Category Archives: Guitarist

Guitar players only, the exclusive club of instrumentalists

Ted Greene

Solo Guitar

This time I want to talk about an extraordinary guitar player, who died in 2005: Ted Greene. I have to admit, that I was introduced to him accidentally when searching online stores for recordings of Gershwin tunes. I bought the only album that he ever recorded and still is one of the most beautiful solo guitar albums I ever heard. The album is called “Solo Guitar” and was recorded in 1976, around the same time when Joe Pass recorded his “Virtuoso” albums. Joe Pass became famous and Ted Greene is forgotten, it seems.

Ted played usually a Fender Telecaster and experimented with different tunings, that is how he created his specific sound of deep bass notes. Ted spent most of his time as a teacher. “I didn’t mean to be a guitar teacher,” he said, “but I just fell in love with it.”

He wrote four books: Chord ChemistryModern Chord Progressions, and Jazz Guitar Single Note Soloing Volume 1 and Volume 2. These books became quite successful and are still available.

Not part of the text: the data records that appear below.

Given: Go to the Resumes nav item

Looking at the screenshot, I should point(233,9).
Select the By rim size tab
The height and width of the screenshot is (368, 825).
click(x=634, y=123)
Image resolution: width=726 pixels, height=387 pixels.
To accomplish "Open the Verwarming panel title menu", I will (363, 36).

The album “Solo Guitar” was recorded at a time where Ted was having a Sunday night gig. The recording was made over 10 hours on two days where Ted was just playing what came into his mind. Out of this material 8 songs were put into this album. The list contains versions of Gershwin tunes ( A medley with “Summertime” and “It Ain’t Necessarily So” and “They Can’t Take That Away From Me”) and cover versions of other famous songs like “Ol’ Man River”, “Send in the Clowns” or “Just Friends”.

Ted Greene experiments on all this songs with different styles of playing (walking bass in “Just Friends” , classical almost baroque chord progressions and flageolet melodies in “Danny Boy” or just changing the key in “They Can’t Take That Away From Me”). The whole album shows the commitment of Ted’s playing to melody and harmony and results in perfectly balanced chord progressions and voicings. This is really one of the greatest solo guitar albums I know.

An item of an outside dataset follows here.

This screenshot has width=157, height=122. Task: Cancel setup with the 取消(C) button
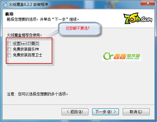(x=136, y=112)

Since Ted was having so many students there is still an active Ted Greene community on the internet. You can find transcriptions from the album and many other student’s material compiled on the website www.tedgreene.com.

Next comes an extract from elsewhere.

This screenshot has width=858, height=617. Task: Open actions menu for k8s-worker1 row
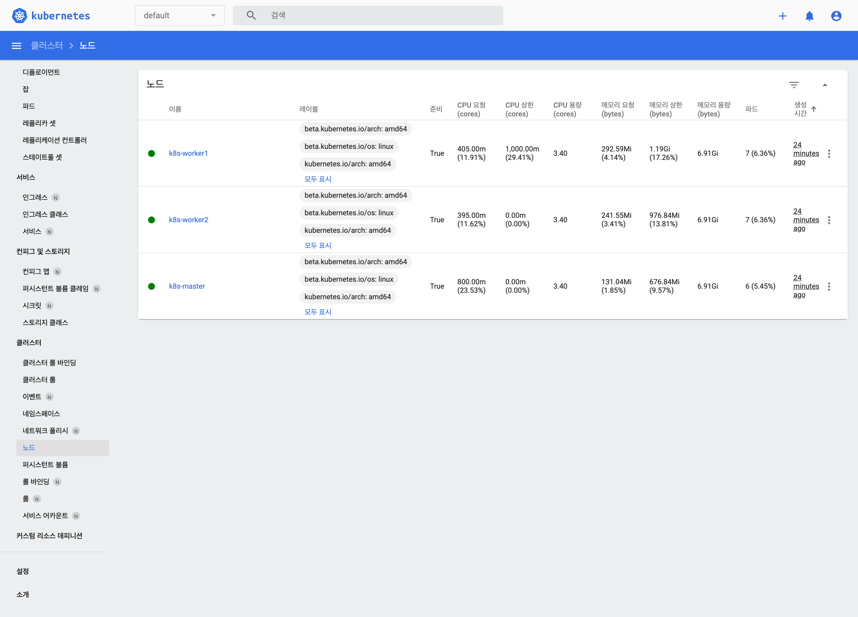[829, 153]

You will also find a lot of interesting videos on Youtube. I selected one video from 1993 where he plays “Autumn Leaves”. Ted speaks briefly also about changing keys “since it starts to loose it’s charm” when you stay on the same key for too long.

 

Finally I have also created a little playlist to allow you to listen to the album:

George Benson: Inspiration

Inspiration_ A Tribute To Nat King Cole

Another album from the Concord Records from 2013 is George Benson’s tribute to Nat King Cole: Inspiration.

I might have explained before that I also think that the music of Nat King Cole is something I’m also enjoying to listen, but with that CD George Benson makes it clear that he was and still is one of the greatest admirers of Nat King Cole and his muisc.

The album starts with a recording from 1951 with Little George Benson singing and playing the Ukulele to “Mona Lisa”, his personal choice at that time and still today, also closing the record with the original arrangement from Nelson Riddle.

In between we hear many of those great songs Nat King Cole became famous also in it’s original arrangements and George Benson as the really inspired vocalist. Benson’s voice is very similar to Nat King Cole’s way of singing, especially on “Walking My Baby Back Home”.

“Just One Of Those Things” featuring Benson also on the guitar with a classic-Benson solo singing the guitar solo line.

“Unforgettable” with Wynton Marsalis on trumpet and Benson on guitar playing this song groovy and relaxed with no extra pathos.

“Route 66″ shows again the excellently swinging Henry Mancini Institute Orchestra, under the direction of arranger Randy Waldman.

My personal highlight on this CD is “Nature Boy”. The arrangement is again from Nelson Riddle and Benson plays the solo part on guitar. This song has not covered any dust in all those years since it was released by Nat King Cole in 1948, just amazing. And I think this is also Benson’s message with this album: Here is some music I grew up with and the music from my youth has inspired me my whole life and now I allow myself to play and sing these original arrangements and hopefully inspire another generation of musicians.

“Smile” features Till Brönner on trumpet, “Too Young” features Judith Hill (you can hear here tonight at the Oscars) on vocals in a nice vocal duet and “I’m Gonna Sit Right Down and Write Myself a Letter” is again a swinging big band arrangement giving Benson again the opportunity to play an excellent guitar solo.

So this tribute to Nat King Cole shows this music in it’s original form perfectly played by today’s masters. Benson himself is very proud of this album because it presents one the greatest guitar players of our time as what he always wanted to be: a great singer.